Let $u_n$ the real sequence defined by $u_0=1$ and $$u_n=\frac{1}{n}\sum_{k=0}^{n-1} \frac{u_k}{n-k}.$$
The goal is to show that there exists $C>0$ such that $u_n \sim C/n^2$.
I am only able to prove that $u_n =O(\log(n)/n^2)$. I tried to use an approached based on Cauchy product of power series but it failed.
The "Cauchy product" idea is good to start with. Introducing $u(z)=\sum\limits_{n=0}^\infty u_n z^n$, we have $$zu'(z)=\sum_{n=1}^\infty nu_n z^n=\sum_{n=1}^\infty\sum_{k=0}^{n-1}u_k z^k\frac{z^{n-k}}{n-k}=-u(z)\ln(1-z),$$ that is, $\color{blue}{u(z)=e^{\mathrm{Li}_2(z)}}$ where $\mathrm{Li}_2(z)=-\displaystyle\int_0^z\frac{\ln(1-w)}{w}~dw=\sum_{n=1}^\infty\frac{z^n}{n^2}$ is the dilogarithm.
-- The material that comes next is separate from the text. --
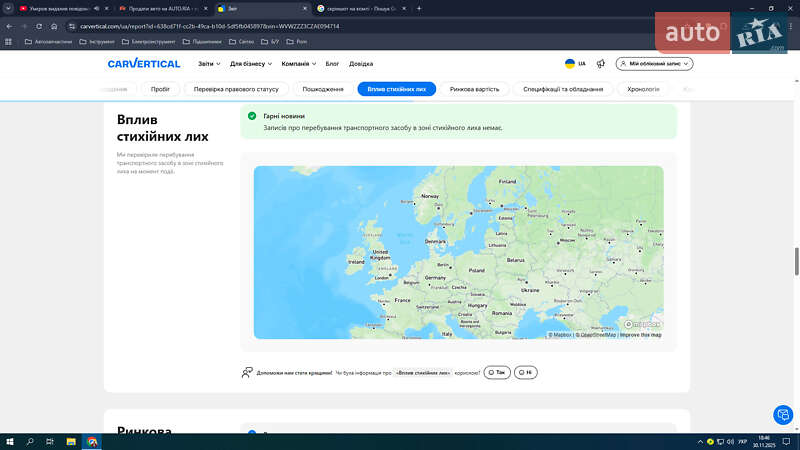Open the 'Мій обліковий запис' account dropdown
The image size is (800, 450).
click(x=654, y=63)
Intermezzo. Here, $\sum\limits_{n=1}^\infty n^2 u_n z^n=z\big(zu'(z)\big)'=\left(\frac{z}{1-z}+\ln^2(1-z)\right)u(z)$. Since $$\lim_{n\to\infty}a_n=a\text{ exists}\implies a=\lim_{x\to 1^-}(1-x)\sum_{n=1}^\infty a_n x^n,$$ we know that if $C=\lim\limits_{n\to\infty} n^2 u_n$ exists, then $\color{blue}{C=e^{\pi^2/6}}$. But that "if" seems hard to get rid of...
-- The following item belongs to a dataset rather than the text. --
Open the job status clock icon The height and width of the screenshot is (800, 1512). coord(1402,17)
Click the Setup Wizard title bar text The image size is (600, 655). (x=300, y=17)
I'm going the complex-analytic way below. We have $u_n=\frac{1}{2\pi i}\int_L\frac{u(z)}{z^{n+1}}~dz$, where $L$ is any (simple, positively oriented, lying in the domain of analyticity of the integrand) contour encircling $0$. Now $\mathrm{Li}_2(z)$ has an analytic extension onto the entire complex plane $(z)$ cut along $[1,+\infty)$, and we have the identity $$\mathrm{Li}_2(z)+\mathrm{Li}_2(1/z)=-\frac{\pi^2}{6}-\frac{\ln^2(-z)}{2}\qquad(z\notin\mathbb{R}_+)$$ Now take $R>1$ and let $L$ be the circle $|z|=R$ with a notch around the cut. The above identity gives $|u(z)|=\mathcal{O}(e^{-(\ln R)^2/2})$ uniformly on $|z|=R$, and the integral over it tends to $0$ with $R\to\infty$. Hence we can let $L$ be a Hankel-type contour encircling $[1,+\infty)$; substituting $z=1+w/n$, we get $$u_n=\frac{1}{2n\pi i}\int_\lambda\frac{u(1+w/n)}{(1+w/n)^{n+1}}~dw,$$ where $\lambda$ is a Hankel-type contour encircling $[0,+\infty)$. Using the above identity again, we arrive at $$n^2 u_n=\int_0^\infty\frac{\exp\{\frac{\pi^2}{3}-\mathrm{Li}_2\left(\frac{n}{n+x}\right)-\frac{1}{2}\ln^2\left(1+\frac{x}{n}\right)\}}{\left(1+\frac{x}{n}\right)^{n+1}}\frac{n}{\pi}\sin\left\{\pi\ln\left(1+\frac{x}{n}\right)\right\}~dx,$$ and the dominated convergence theorem is applicable here, giving $$\lim_{n\to\infty}n^2 u_n=\int_0^\infty\frac{e^{\pi^2/6}}{e^x}x~dx=e^{\pi^2/6}.$$